Österreichs Verfassungsrichter beschäftigen sich derzeit mit dem Fußball, einer traditionell männlichen Sportart, die zunehmend auch Frauen interessiert. Ihnen kam der österreichische Fußballbund bis Sommer 2009 bei den Eintrittspreisen für Länderspiele der Nationalelf entgegen: sogenannte Damenkarten waren je nach Spiel zwischen einem Drittel und der Hälfte billiger, was für weibliche Fußballfans ebenso erfreulich (wegen der Ersparnis) wie ärgerlich (wegen der herablassenden Großzügigkeit) war.

Wirklich zornig über die – inzwischen gestoppten - Lockangebote wurde aber ein Mann: Robert Marschall, Betreiber eines Wiener Onlinemagazins (http://www.wien-konkret.at) , fand, dass die billig gegebenen Damenkarten der ausgeweiteten EU-Gleichbehandlungsrichtlinie widersprechen, weil diese jetzt auch bei Waren und Dienstleistungen gilt. Und ging, da Österreich diese Richtlinie nicht zeitgemäß umgesetzt hatte und er seine Beschwerde binnen der geltenden Fristen nirgendwo einbringen konnte, zum Verfassungsgerichtshof.

Dieser brütet derzeit über das Vorbringen und wird in den kommenden Wochen entscheiden, ob Marschall als Mann diskriminiert worden ist. Wenn ja, würden ähnliche "Frauenprivilegien" (und in der Folge vielleicht auch verbilligte Tickets in anderen Bereichen und für andere soziale Gruppen, etwa für Senioren und Jugendliche in Theatern oder in Schwimmbädern) in ein schiefes Licht gerückt.
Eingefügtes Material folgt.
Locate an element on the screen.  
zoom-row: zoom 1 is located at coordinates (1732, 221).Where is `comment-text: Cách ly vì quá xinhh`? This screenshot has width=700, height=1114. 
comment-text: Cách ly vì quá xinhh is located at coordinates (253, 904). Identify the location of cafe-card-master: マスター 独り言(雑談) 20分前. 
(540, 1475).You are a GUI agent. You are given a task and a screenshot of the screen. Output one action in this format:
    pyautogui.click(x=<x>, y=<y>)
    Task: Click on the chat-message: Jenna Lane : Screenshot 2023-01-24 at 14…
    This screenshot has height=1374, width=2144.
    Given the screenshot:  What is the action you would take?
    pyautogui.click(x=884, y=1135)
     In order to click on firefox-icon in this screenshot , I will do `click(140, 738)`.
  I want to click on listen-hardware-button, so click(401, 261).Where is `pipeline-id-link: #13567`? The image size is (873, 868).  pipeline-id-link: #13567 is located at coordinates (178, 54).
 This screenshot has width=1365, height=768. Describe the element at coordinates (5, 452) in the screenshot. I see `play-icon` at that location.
Und warum, so fragt man sich, ist es in Österreich zuallererst ein Mann, der das ausgeweitete EU-Gleichbehandlungsgebot öffentlichkeitswirksam einfordert? Noch dazu, wo selbst ein Klagerfolg ihm und anderen Männern keine Ersparnis brächte: der Stadioneintritt würde für sie nicht billiger, sondern vielmehr für Frauen teurer. Da hätten Frauen im Resultat zumindest mehr im Börsel, wenn sie – zum Beispiel – die ungleichen Friseurpreise für Männer und Frauen erfolgreich vor Gericht brächten.